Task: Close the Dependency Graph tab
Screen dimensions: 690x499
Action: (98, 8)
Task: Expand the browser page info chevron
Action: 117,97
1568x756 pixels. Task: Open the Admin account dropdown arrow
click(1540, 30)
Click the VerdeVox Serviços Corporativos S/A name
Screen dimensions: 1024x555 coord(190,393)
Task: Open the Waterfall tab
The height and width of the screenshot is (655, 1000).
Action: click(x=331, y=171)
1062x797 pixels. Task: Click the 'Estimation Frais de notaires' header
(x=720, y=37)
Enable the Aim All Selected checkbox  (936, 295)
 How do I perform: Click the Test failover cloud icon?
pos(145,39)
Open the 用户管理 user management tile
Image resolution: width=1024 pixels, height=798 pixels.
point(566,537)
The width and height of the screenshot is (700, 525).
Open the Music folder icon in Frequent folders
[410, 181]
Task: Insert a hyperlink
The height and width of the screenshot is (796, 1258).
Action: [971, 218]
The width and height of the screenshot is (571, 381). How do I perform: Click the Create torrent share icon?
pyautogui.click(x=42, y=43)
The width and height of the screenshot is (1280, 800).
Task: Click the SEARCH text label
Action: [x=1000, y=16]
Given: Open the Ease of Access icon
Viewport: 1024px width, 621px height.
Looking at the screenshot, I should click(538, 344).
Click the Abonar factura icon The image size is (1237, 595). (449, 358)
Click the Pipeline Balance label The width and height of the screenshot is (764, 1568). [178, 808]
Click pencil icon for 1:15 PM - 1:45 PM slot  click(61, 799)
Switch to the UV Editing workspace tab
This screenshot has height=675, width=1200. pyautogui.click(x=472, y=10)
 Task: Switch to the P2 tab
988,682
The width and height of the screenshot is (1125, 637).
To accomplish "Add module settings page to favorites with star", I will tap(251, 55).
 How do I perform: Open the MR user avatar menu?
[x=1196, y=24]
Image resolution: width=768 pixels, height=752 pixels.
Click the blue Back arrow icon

# # #

Brief
All lines from the one that contains "Given: Open the Ease of Access icon" through the end of the listing above should be copied exactly, with nothing else.

Your response
Given: Open the Ease of Access icon
Viewport: 1024px width, 621px height.
Looking at the screenshot, I should click(538, 344).
Click the Abonar factura icon The image size is (1237, 595). (449, 358)
Click the Pipeline Balance label The width and height of the screenshot is (764, 1568). [178, 808]
Click pencil icon for 1:15 PM - 1:45 PM slot  click(61, 799)
Switch to the UV Editing workspace tab
This screenshot has height=675, width=1200. pyautogui.click(x=472, y=10)
 Task: Switch to the P2 tab
988,682
The width and height of the screenshot is (1125, 637).
To accomplish "Add module settings page to favorites with star", I will tap(251, 55).
 How do I perform: Open the MR user avatar menu?
[x=1196, y=24]
Image resolution: width=768 pixels, height=752 pixels.
Click the blue Back arrow icon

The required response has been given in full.